▶ [MATERIAL FOR THIS TASK]
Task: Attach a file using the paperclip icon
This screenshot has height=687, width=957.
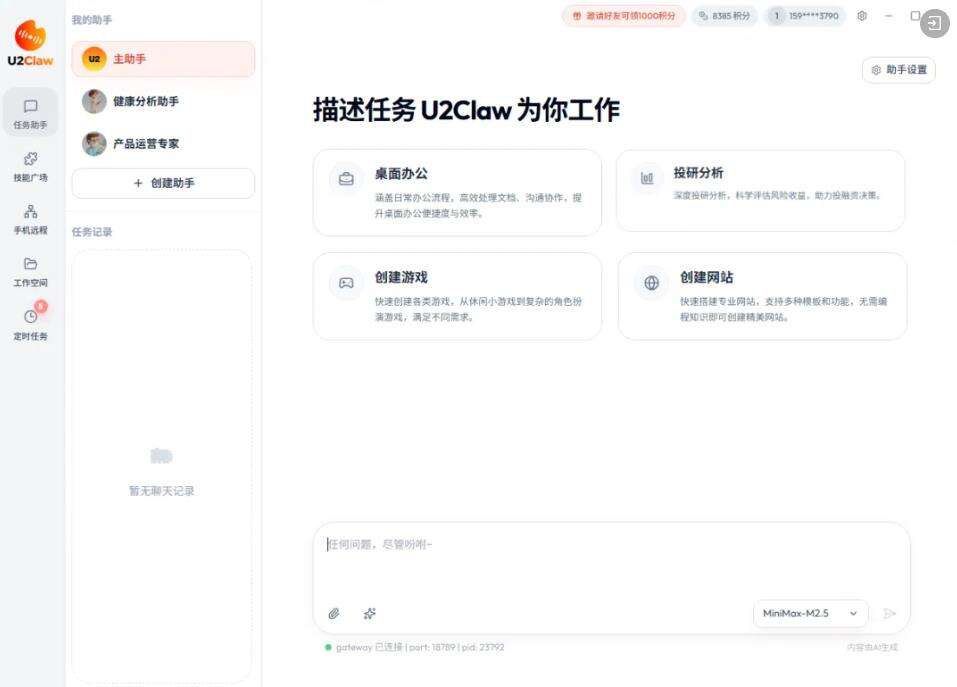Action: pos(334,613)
---
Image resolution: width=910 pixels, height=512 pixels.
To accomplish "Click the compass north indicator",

▶ [ACTION ITEM]
Only one stretch of the entries above is wanted: the lines from the one containing "Image resolution: width=910" through the one containing "the compass north". Please reproduce it exactly.

▶ [TASK SOLUTION]
Image resolution: width=910 pixels, height=512 pixels.
To accomplish "Click the compass north indicator",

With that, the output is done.